I want to force an update of some of the already installed snaps in my system when I install/update a specific snap. The reasoning behind this is that I am using managed updates and I want to have the different snaps installed on sync in an easy way. All these tests have been carried out on a classic Ubuntu running in an armhf board.

I created a configure hook for the foo snap with the next contents:

#!/bin/sh -e

#Update seeded snaps
snap refresh bar
snap refresh baz
snap refresh core

Is this a correct approach? Results don’t seem to be consistent, ranging between these 4 cases:

  • The whole installation finishes successfully, installing the foo snap and launching the hook that refreshes the others. This is actually what I would expect in every install/refresh of the foo snap.
  • The foo snap installation finishes successfully, however, the hook is ignored and the bar, baz, core snaps are not refreshed.
  • Error during hook execution:

$ snap install foo --classic --dangerous
error: cannot perform the following tasks:
Run configure hook of “foo” snap if present (run hook “configure”: error: snap “core” has “install-snap” change in progress)

  • Error during hook execution:

$ snap install foo --classic --dangerous
error: cannot perform the following tasks:
Run configure hook of “foo” snap if present (run hook “configure”:
-----
bar 19.04-0.4 from mbeneto refreshed
baz 19.04-0.3 from mbeneto refreshed
2019-04-03T06:49:28Z INFO Waiting for restart…
2019-04-03T06:51:23Z INFO Waiting for restart…

<exceeded maximum runtime of 5m0s>
-----)

I tried with other hooks like post-refresh and install with similar results. Is this a supported feature or should it be tackled with another approach?


#2

Although I came up with some workarounds for implementing the desired behaviour without using hooks, I would like to solve this using them. Would it be some more background appreciated?


#3

without looking into the details of what you’re trying to do, at a first pass I’d mention:

  1. hooks have a hard time limit, and you have no control over how long a snap download will take, so waiting for it to finish in a hook seems very risky
  2. any snap operation can result in a conflict which needs to be handled

(1) means you should really be using --no-wait, but (2) means actually you might be better off using the api directly, as there a conflict is easier to spot (a 409 status).

However retrying from a hook isn’t possible (because how would you force the hook to run again?), so really I’d suggest: have something not-in-a-hook do these things, and use the hook to trigger that.

HTH,


#4

As you have noticed this is not well supported. It would be some work to make it function better, it was not designed for, so far. In general, having snaps so tightly coupled to require these enforced refreshes is not the sweet spot of the design, but you didn’t give a lot of details about what are the concrete reasons pushing for that in the present case.

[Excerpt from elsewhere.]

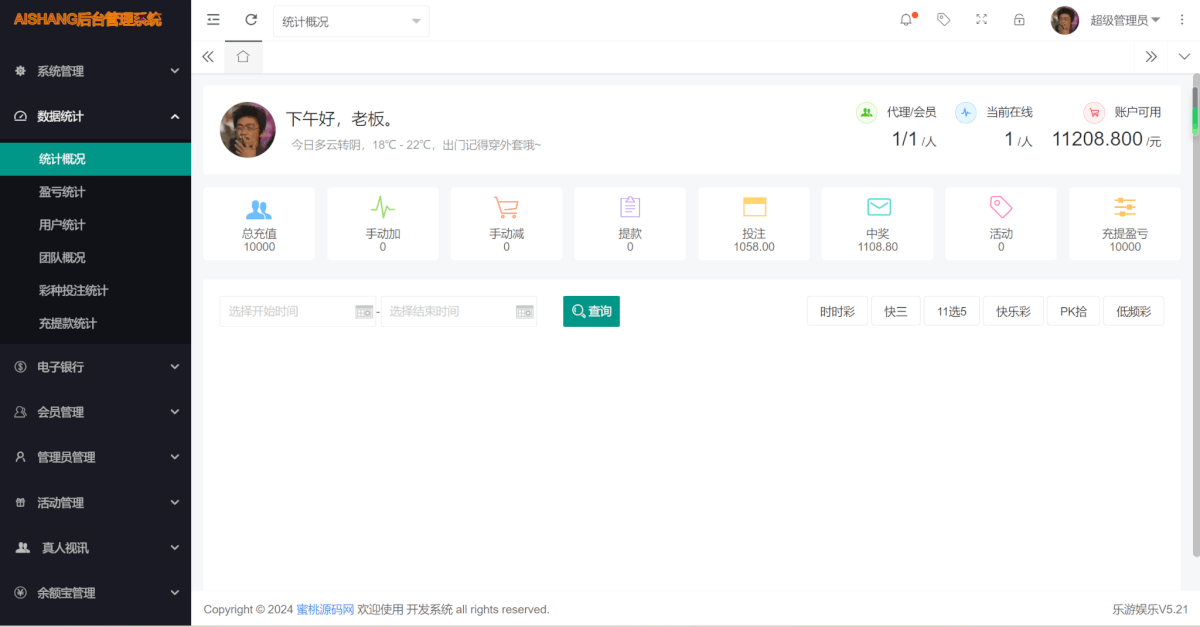The width and height of the screenshot is (1200, 627).
Task: Click the home tab icon
Action: (x=243, y=57)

The typical thought around managed updates is to have a coordinating/management snap separate and independent from the others snaps/functional snaps.

About the details of what is happening internally on top of what @chipaca mentioned:

As mentioned snap refresh core is synchronous but specifically it will also try to restart snapd at some point, OTOH snapd does a best effort to not kill hooks when asked to restart but hooks will eventually hit their timeout.

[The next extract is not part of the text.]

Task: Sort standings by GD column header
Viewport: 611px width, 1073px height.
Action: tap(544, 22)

Also as things stand snapd cannot distinguish that the snap request is coming from a hook, so cannot pick a different response/strategy here. That’s why hooks usually interact with snapd over snapctl (there is no snapctl refresh of any kind atm though).


#5

@chipaca and @pedronis thanks for your prompt reply. Now I understand the reasons why it was behaving like that and can rule out an incorrect hook usage.

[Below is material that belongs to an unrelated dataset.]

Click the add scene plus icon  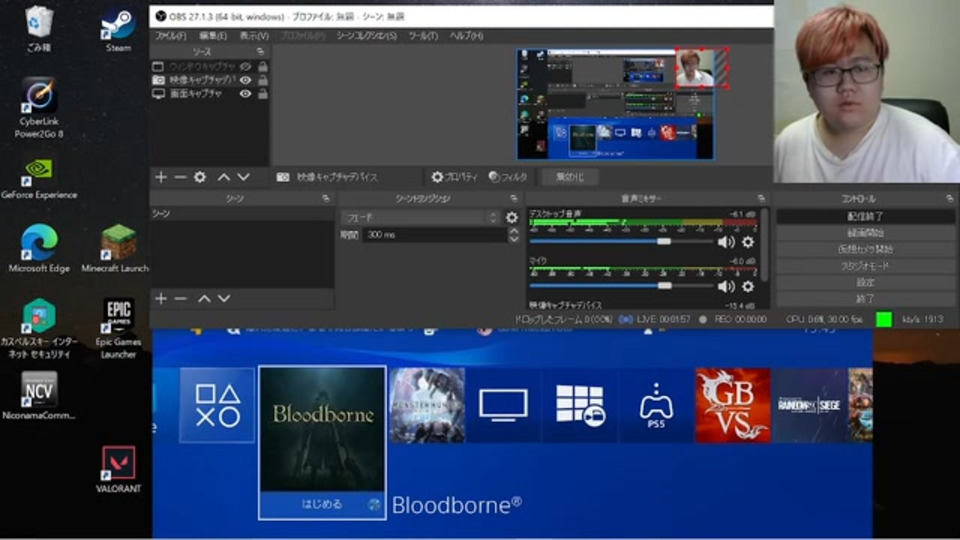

Knowing that is not supported, I will go with the workaround I previously pointed out, leaving to the middleware the decision of updating the different snaps every time the foo snap is updated.

The main reason behind this is being able to seed our image with the most generic snaps possible:

  • core
  • gadget
  • bar -> This snap is not supposed to change much. It contains basic configuration scripts in charge of, among others, downloading foo, which contains the whole functionality of the robot.

I know we could simply seed foo and refresh it, but, since this is going to be used in production, I am concerned that as the changes between the seeded foo and the latest revision available in the store grow, it will end up forcing a full download and reinstallation, with a considerably different experience during the first set-up.

In other words, now is always taking around 10 minutes to download and install the latest foo snap. I prefer that, instead of now taking some seconds, a couple of minutes in some weeks and maybe the full 10 minutes or even more in some months.

Are these concerns justified?


#6

this will definitely work fine if you use a brand store and the snapd-control interface … though you should not use a hook (as @chipaca said you’d hit timeouts) but simply a daemon script/go-app/whatever. we have several customers that use their brand store exacly like this … having a “management engine” snap that connects to snapd-control to install/remove/update snaps from their brand store.